■ WORK TO COMPLETE
Output each entry in full so that the result matches the data exactly.

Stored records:
==*==

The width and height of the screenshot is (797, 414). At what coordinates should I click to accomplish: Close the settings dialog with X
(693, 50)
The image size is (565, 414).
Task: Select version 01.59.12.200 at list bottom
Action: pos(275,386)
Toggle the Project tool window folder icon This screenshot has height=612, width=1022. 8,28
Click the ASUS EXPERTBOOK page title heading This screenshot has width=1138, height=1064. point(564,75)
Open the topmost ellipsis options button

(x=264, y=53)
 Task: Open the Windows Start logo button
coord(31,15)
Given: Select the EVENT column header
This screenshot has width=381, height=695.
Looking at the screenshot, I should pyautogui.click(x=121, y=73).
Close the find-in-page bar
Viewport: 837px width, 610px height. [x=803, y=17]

==*==

■ EXPECTED ANSWER
The width and height of the screenshot is (797, 414). At what coordinates should I click to accomplish: Close the settings dialog with X
(693, 50)
The image size is (565, 414).
Task: Select version 01.59.12.200 at list bottom
Action: pos(275,386)
Toggle the Project tool window folder icon This screenshot has height=612, width=1022. 8,28
Click the ASUS EXPERTBOOK page title heading This screenshot has width=1138, height=1064. point(564,75)
Open the topmost ellipsis options button

(x=264, y=53)
 Task: Open the Windows Start logo button
coord(31,15)
Given: Select the EVENT column header
This screenshot has width=381, height=695.
Looking at the screenshot, I should pyautogui.click(x=121, y=73).
Close the find-in-page bar
Viewport: 837px width, 610px height. [x=803, y=17]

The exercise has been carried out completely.